[Saved entries]
####

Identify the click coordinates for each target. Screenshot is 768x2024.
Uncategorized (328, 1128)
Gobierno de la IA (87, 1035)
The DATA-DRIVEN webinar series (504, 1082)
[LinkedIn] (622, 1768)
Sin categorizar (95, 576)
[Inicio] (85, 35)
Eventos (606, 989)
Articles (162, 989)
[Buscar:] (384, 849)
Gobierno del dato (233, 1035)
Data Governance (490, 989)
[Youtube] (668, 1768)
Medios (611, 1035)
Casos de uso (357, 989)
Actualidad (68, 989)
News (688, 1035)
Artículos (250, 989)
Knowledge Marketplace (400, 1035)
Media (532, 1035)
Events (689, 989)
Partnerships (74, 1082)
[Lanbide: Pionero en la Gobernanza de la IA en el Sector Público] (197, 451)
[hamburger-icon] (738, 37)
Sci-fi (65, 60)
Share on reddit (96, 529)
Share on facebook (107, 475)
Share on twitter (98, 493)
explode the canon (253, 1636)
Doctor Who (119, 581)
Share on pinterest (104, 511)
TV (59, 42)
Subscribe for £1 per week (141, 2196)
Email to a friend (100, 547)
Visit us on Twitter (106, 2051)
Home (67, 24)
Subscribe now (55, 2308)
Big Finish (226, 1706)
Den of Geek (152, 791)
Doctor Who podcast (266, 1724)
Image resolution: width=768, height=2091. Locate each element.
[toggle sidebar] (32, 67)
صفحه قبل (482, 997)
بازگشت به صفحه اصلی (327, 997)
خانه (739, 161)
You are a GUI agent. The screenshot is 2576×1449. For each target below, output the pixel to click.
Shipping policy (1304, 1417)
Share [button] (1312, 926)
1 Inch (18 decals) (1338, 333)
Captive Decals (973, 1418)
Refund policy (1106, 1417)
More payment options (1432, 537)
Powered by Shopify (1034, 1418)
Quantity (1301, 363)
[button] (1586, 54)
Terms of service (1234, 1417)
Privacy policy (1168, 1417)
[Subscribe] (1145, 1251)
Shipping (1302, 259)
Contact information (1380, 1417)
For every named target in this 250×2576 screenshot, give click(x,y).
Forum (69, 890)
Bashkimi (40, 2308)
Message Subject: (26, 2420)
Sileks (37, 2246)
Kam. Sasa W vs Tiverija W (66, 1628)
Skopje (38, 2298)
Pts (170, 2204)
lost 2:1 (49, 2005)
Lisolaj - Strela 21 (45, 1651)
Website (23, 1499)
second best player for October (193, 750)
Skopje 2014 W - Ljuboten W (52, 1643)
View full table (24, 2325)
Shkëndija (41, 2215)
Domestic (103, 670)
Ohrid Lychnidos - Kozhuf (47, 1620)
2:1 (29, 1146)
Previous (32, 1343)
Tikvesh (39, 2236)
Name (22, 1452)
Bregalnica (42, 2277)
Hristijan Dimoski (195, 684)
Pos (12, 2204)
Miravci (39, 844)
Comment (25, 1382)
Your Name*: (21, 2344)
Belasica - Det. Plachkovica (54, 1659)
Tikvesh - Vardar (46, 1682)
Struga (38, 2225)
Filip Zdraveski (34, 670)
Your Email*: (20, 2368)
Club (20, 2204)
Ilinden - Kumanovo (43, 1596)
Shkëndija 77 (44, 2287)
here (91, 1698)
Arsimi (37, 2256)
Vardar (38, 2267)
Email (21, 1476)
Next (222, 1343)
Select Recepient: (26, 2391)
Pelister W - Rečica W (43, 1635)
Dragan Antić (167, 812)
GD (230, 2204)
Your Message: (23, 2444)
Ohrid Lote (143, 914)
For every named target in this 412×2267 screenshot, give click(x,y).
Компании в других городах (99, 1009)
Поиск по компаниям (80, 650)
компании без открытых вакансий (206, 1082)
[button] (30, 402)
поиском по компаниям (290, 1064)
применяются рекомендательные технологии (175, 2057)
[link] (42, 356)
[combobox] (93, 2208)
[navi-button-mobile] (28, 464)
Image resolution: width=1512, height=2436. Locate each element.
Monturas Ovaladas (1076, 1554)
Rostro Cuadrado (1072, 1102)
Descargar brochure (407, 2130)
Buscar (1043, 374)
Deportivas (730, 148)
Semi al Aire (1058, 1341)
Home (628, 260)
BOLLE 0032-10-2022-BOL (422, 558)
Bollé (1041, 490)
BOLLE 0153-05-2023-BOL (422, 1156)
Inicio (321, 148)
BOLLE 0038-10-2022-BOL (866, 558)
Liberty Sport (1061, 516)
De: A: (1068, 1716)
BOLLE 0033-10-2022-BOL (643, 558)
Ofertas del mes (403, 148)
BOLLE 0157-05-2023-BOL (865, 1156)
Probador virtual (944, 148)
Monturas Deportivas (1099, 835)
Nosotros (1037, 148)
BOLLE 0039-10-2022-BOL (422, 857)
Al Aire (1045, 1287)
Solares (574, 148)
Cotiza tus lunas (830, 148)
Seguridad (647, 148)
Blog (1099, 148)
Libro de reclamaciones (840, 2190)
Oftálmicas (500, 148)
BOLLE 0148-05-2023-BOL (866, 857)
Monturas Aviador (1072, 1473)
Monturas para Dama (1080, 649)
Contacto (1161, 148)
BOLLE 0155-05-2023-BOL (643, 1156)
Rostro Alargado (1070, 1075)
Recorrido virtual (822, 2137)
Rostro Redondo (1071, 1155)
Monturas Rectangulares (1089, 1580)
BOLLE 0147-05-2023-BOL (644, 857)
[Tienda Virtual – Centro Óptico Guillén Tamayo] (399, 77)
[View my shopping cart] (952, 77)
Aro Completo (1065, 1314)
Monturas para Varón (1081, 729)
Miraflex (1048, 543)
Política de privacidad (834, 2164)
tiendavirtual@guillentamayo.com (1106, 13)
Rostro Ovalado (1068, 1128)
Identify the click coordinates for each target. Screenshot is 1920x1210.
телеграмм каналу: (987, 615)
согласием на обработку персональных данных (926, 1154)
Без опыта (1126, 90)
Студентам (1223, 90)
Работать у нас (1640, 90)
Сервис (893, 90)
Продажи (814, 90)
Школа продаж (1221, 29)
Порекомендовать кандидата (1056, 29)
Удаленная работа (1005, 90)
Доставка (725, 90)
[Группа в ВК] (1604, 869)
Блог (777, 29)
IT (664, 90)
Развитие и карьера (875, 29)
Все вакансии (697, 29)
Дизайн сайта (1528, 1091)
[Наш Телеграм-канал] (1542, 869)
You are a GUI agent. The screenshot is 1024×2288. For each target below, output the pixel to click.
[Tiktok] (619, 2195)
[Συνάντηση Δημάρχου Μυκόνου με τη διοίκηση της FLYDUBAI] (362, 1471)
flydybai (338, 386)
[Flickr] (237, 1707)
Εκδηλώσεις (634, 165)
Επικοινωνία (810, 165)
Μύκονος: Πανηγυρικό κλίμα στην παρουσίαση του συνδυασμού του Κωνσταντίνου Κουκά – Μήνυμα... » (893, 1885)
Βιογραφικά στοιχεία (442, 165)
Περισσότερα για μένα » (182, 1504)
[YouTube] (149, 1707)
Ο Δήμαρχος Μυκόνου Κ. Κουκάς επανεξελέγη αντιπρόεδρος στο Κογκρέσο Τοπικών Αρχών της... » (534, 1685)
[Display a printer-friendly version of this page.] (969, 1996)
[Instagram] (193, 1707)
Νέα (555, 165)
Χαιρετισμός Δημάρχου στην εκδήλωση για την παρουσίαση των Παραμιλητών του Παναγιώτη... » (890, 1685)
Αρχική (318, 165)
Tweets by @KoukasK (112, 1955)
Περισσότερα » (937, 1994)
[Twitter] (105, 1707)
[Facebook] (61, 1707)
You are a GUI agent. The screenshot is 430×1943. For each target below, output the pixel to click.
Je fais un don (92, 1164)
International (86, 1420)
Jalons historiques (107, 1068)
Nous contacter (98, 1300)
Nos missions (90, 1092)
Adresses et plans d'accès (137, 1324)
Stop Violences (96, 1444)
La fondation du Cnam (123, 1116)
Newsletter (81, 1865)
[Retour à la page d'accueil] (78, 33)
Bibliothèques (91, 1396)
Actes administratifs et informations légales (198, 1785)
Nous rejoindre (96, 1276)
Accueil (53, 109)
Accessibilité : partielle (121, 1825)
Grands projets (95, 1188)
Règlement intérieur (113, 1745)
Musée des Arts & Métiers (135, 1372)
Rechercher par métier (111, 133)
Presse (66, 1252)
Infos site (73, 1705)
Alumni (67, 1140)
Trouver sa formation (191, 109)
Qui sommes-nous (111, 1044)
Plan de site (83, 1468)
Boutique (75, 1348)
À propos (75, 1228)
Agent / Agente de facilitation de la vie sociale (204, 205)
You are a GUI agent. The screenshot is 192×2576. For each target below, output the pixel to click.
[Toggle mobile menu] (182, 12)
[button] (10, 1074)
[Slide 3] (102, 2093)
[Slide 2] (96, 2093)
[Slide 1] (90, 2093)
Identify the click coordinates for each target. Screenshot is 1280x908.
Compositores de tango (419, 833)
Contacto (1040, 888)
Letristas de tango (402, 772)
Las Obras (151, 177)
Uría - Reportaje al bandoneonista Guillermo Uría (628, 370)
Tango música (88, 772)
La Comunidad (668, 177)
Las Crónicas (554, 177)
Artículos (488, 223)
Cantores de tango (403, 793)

####

Problem to work on -
Return, with no change at all, every line in the entries above from the line containing "Filip Zdraveski (34, 670)" through the line containing "Buscar (1043, 374)".

Written response -
Filip Zdraveski (34, 670)
Your Email*: (20, 2368)
Club (20, 2204)
Ilinden - Kumanovo (43, 1596)
Shkëndija 77 (44, 2287)
here (91, 1698)
Arsimi (37, 2256)
Vardar (38, 2267)
Email (21, 1476)
Next (222, 1343)
Select Recepient: (26, 2391)
Pelister W - Rečica W (43, 1635)
Dragan Antić (167, 812)
GD (230, 2204)
Your Message: (23, 2444)
Ohrid Lote (143, 914)
For every named target in this 412×2267 screenshot, give click(x,y).
Компании в других городах (99, 1009)
Поиск по компаниям (80, 650)
компании без открытых вакансий (206, 1082)
[button] (30, 402)
поиском по компаниям (290, 1064)
применяются рекомендательные технологии (175, 2057)
[link] (42, 356)
[combobox] (93, 2208)
[navi-button-mobile] (28, 464)
Image resolution: width=1512, height=2436. Locate each element.
Monturas Ovaladas (1076, 1554)
Rostro Cuadrado (1072, 1102)
Descargar brochure (407, 2130)
Buscar (1043, 374)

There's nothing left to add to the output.